What is needed
Among these records, which lines include "agent"? Copy them out.

[Pixel coordinate grounding data]
--- START ---

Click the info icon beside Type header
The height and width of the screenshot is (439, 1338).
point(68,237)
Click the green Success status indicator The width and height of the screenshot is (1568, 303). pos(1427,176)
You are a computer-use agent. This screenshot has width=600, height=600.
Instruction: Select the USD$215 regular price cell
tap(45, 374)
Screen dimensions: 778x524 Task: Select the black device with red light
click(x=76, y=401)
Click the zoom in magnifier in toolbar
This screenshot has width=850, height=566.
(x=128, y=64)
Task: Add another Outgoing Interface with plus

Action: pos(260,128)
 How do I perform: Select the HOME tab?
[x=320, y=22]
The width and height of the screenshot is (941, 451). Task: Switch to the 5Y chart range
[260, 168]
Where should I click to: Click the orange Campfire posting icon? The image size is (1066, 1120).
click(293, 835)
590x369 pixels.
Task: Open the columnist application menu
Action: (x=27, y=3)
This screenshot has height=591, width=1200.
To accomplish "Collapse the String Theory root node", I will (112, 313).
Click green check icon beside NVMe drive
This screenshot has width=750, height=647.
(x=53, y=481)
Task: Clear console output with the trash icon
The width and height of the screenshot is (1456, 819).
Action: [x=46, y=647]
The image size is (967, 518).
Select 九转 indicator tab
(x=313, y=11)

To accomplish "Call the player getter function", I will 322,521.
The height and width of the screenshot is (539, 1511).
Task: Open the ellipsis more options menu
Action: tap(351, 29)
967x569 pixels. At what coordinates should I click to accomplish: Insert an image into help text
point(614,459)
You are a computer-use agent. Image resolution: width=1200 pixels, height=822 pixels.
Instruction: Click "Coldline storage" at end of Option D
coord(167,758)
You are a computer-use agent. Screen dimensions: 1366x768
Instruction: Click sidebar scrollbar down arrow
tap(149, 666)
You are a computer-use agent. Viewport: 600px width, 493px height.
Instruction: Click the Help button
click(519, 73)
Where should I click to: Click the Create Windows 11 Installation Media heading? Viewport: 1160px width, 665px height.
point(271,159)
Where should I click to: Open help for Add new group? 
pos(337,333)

--- END ---

Output for this task
You are a computer-use agent. This screenshot has width=600, height=600.
You are a computer-use agent. Image resolution: width=1200 pixels, height=822 pixels.
You are a computer-use agent. Screen dimensions: 1366x768
You are a computer-use agent. Viewport: 600px width, 493px height.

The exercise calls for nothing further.